• **Your objective**: Your answer must be the data repeated exactly, with no pictures in it.

• **Record set**:
------------
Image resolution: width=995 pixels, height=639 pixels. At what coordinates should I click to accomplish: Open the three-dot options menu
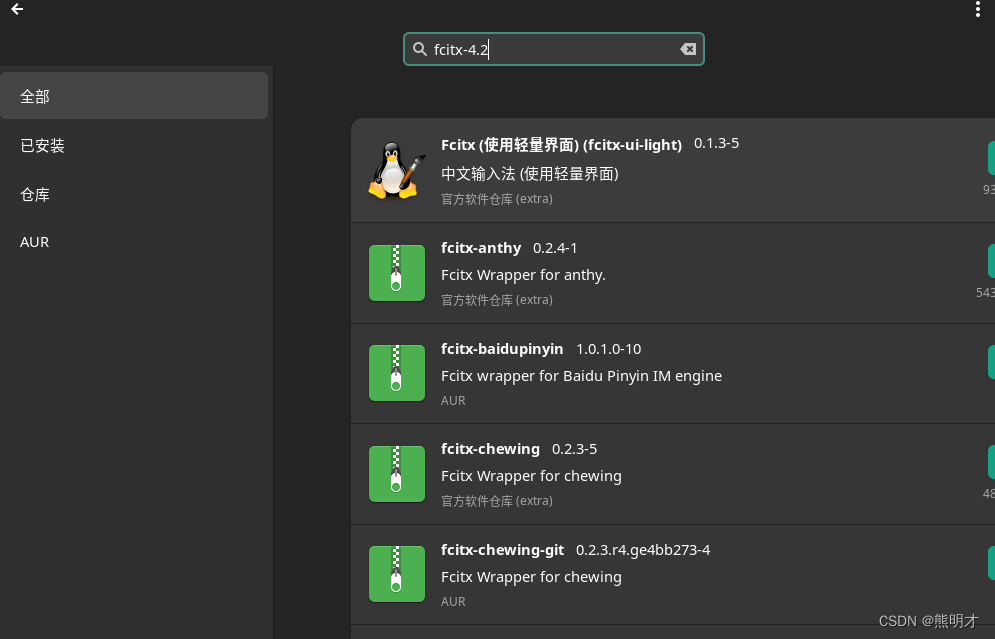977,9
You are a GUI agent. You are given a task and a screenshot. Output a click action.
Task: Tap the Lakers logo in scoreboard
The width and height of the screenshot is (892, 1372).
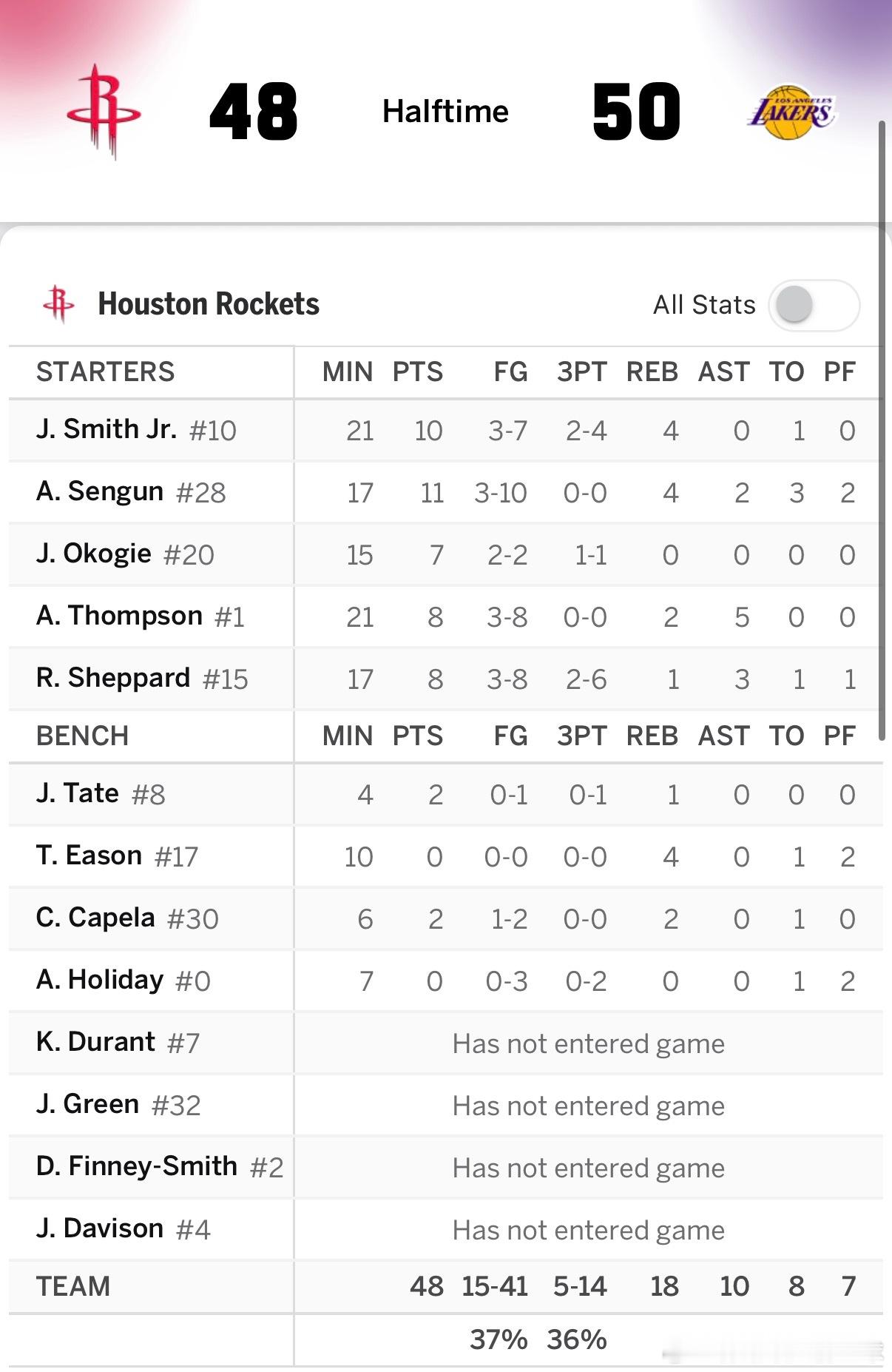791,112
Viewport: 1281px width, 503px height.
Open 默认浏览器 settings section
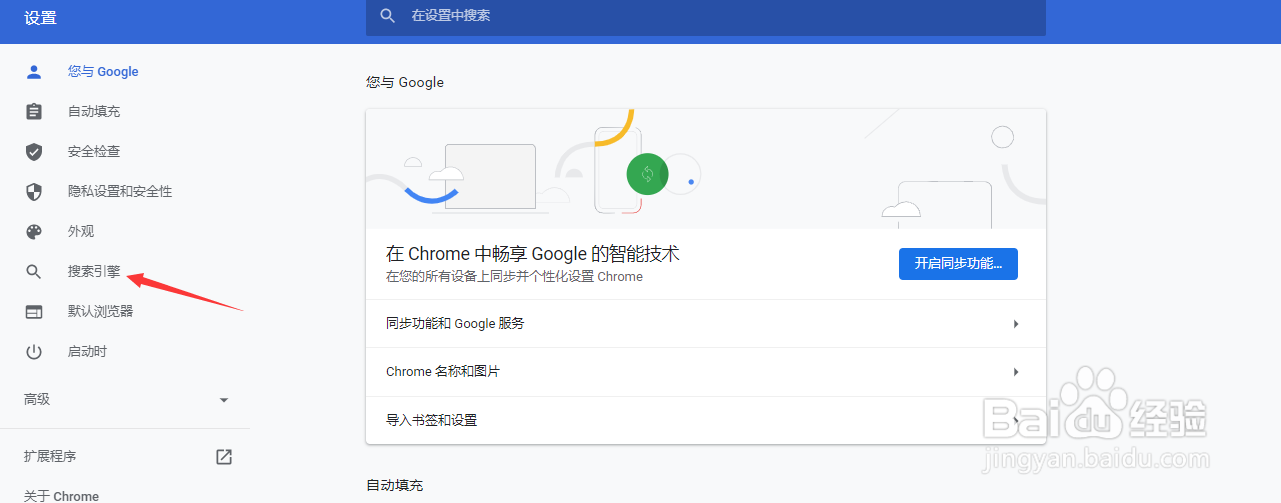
------------
• **Solution for this exercise**:
Image resolution: width=995 pixels, height=639 pixels. At what coordinates should I click to accomplish: Open the three-dot options menu
977,9
You are a GUI agent. You are given a task and a screenshot. Output a click action.
Task: Tap the Lakers logo in scoreboard
The width and height of the screenshot is (892, 1372).
791,112
Viewport: 1281px width, 503px height.
Open 默认浏览器 settings section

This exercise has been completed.